Kolb spent almost two decades running DIFFA before decamping to become the founding executive director of MTV’s Staying Alive Foundation, another charity aimed at HIV prevention and support. Not long after that, the stars aligned and Kolb was invited to take over the CFDA.
Of course, almost 10 years into his tenure, he’s no longer the fashion rube he was at that interview, either. Just ask George Clooney. When the star was the cohost of Vogue’s glittering Met Ball with Julia Roberts, Kolb was progressing along the receiving line with Anna Wintour, who introduced him to the Oscar winner: “I was wearing a tuxedo that was little bit shrunken and gray—it was by Michael Bastian— and Clooney was in a traditional black tuxedo. I remember him saying, ‘I really like that suit you’re wearing.’ To this day, it’s still a pinch-me moment.”

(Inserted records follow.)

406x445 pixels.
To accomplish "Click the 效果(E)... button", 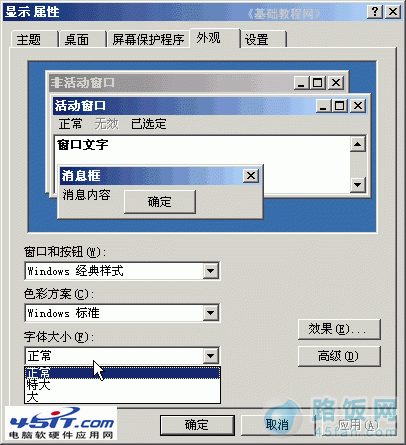I will (339, 329).
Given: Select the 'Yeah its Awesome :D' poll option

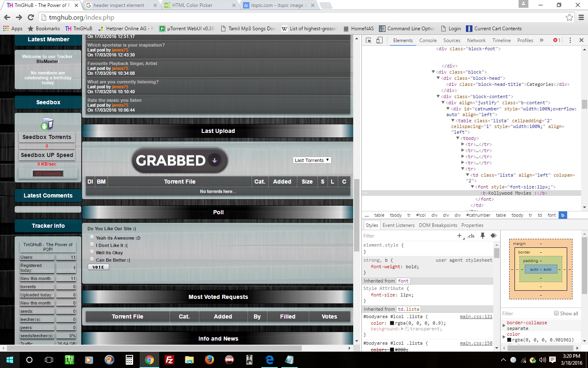Looking at the screenshot, I should (x=92, y=237).
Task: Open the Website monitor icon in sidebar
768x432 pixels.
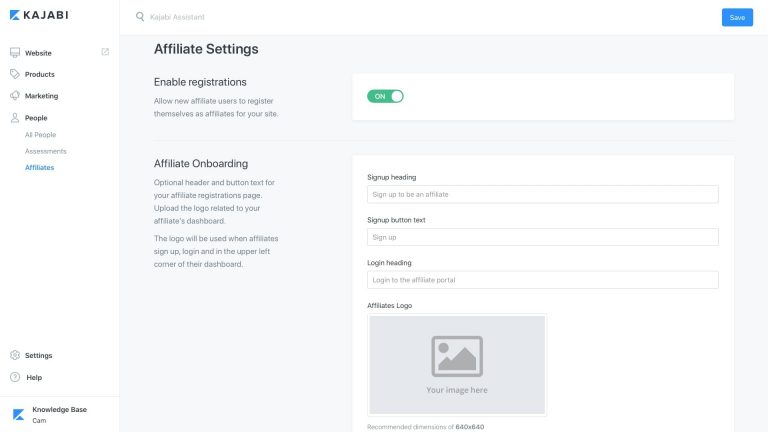Action: tap(15, 52)
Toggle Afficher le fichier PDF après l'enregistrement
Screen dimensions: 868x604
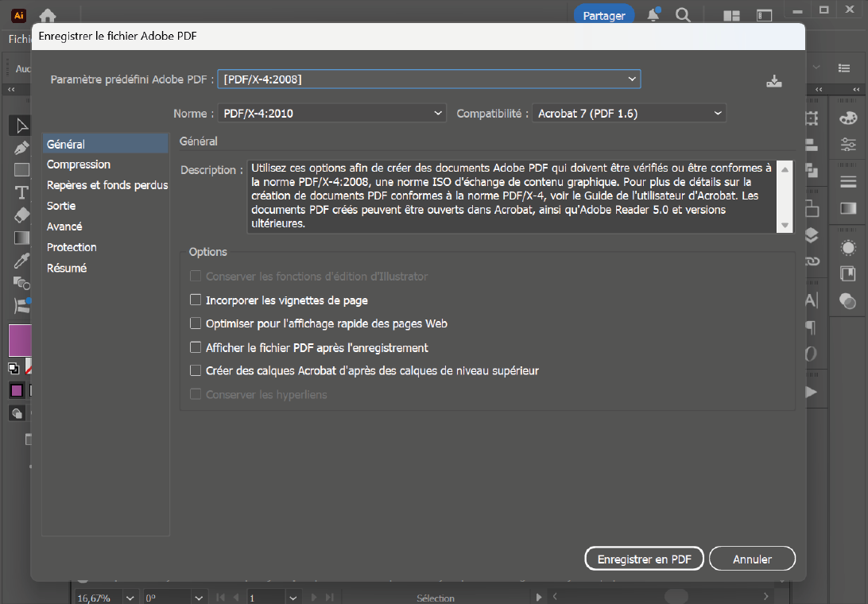[196, 347]
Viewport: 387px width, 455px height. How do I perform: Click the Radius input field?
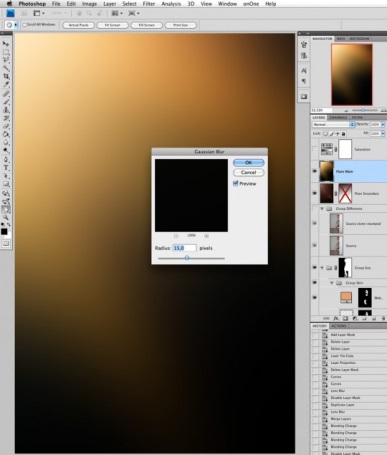184,248
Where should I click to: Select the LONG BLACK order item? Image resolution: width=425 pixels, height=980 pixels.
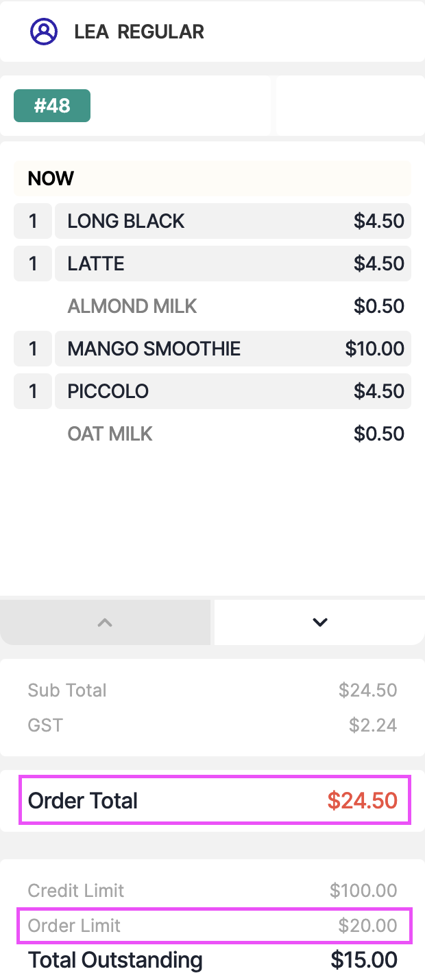click(233, 221)
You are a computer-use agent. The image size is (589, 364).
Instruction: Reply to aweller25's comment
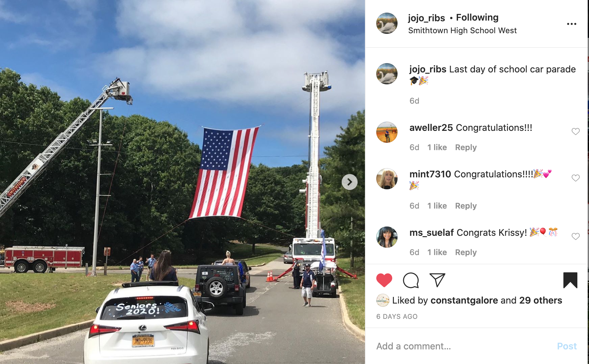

Kolb’s proudest professional sortie, though, was a recent trip to the White House. “Mrs. Obama hosted a reception to thank fashion for all it does for the American economy,” he says. For the kid from New Jersey who once dreamed of being the president’s press secretary, it was an indelible experience; he even ducked into the pressroom. “I saw the podium,” Kolb says, “but I didn’t make a play for it.”